This means that TDP, as defined by AMD, is measured at the maximum current the CPU can draw, at the default voltage, under the worst-case temperature conditions. This is the maximum power that the CPU can possibly dissipate. Intel, however, has a different definition.

How does Intel define TDP?

From the Intel Datasheet for Northwood CPUs:

“The numbers in this column reflect Intel’s recommended design point and are not indicative of the maximum power the processor can dissipate under worst case conditions.”

And from Intel’s datasheet for Prescott CPUs:

“Thermal Design Power (TDP) should be used for processor thermal solution design targets. The TDP is not the maximum power that the processor can dissipate.”

And the most telling quote of all, contained in both documents:

“Analysis indicates that real applications are unlikely to cause the processor to consume maximum power dissipation for sustained periods of time. Intel recommends that complete thermal solution designs target the Thermal Design Power (TDP) indicated in Table 26 instead of the maximum processor power consumption. The Thermal Monitor feature is intended to help protect the processor in the unlikely event that an application exceeds the TDP recommendation for a sustained period of time.”

What this means is that Intel’s TDP is actually lower than the maximum power dissipation of the processor (and as you’ll see later, it can be significantly lower). This is in stark contrast to AMD’s TDP numbers, which are higher than the respective processor’s maximum power dissipation.

So what is the actual maximum power consumption of these CPUs?

Unfortunately, that’s a hard thing to determine. Fortunately, there have been some recent attempts to do just that.

This is a list of estimated maximum power consumption for Intel CPUs (calculated from Intel datasheets): http://www.cpuheat.wz.cz/html/IntelPowerConsumption.htm On average, these numbers are roughly 10~15% higher than Intel's TDP. Here's the power table again, this time with the Maximum Power from the CPU Heat website linked above added beside the TDP numbers for the P4s.

TDP & Max Power for P4
Model
Northwood P4
Prescott P4
TDP
MAX
TDP
MAX
2.8
70
79
89
100
3.0
82
92
89
100
3.2
82
96
89 / 103
100 / 115
3.2EE
92
101
-
-
3.4
89
101
103
115
3.4EE
103
113
-
-

This is an article (in German) comparing AC power draw of identically configured systems with different CPUs (thanks to jojo4u for the link): http://www.computerbase.de/artikel/hardware/prozessoren/energieverbrauch_prozessoren/

The components they used in all these comparisons were the same, except for the motherboard, which naturally could not be the same:

  • 400-Watt PSU
  • Asus GeForce FX 5900 Ultra VGA
  • IBM 40 GB Desktar 120GXP HDD
  • TwinX1024(RE)-3200LL memory
  • Pentium-4 Asus P4C800-E Deluxe motherboard
  • AMD Athlon 64 MSI K8T Neo-FIS2R motherboard
  • Athlon 64 FX Asus SK8V motherboard
  • Athlon XP Asus nForce 2 400 Ultra motherboard

Some of the most telling charts from this excellent article are shown below. The first is the AC consumption of the various systems at idle. Note the extremely low power of the A64 systems running Cool 'n' Quiet (discussed in detail later)..

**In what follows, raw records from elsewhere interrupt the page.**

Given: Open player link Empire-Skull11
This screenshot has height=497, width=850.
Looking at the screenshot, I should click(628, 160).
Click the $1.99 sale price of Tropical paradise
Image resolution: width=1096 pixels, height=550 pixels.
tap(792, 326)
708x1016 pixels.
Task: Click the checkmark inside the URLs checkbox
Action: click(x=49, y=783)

© copyright www.computerbase.de

Here is the maximum AC power consumption while running Seti@Home. Because the load of this program is almost entirely on the CPU, it best shows the power consumption differences between the various CPUs.


© copyright www.computerbase.de

The data above paints a very interesting picture.

Intel is listing TDP numbers that are significantly lower than the actual maximum power draw of their CPUs. They are then relying on the fact that most applications barely use the CPU, assuming that it will remain idle most of the time. In the case that an application does max out the CPU for any period of time, Intel relies on their “Thermal Monitor” to automatically slow down the CPU when it becomes too hot to protect it from overheating.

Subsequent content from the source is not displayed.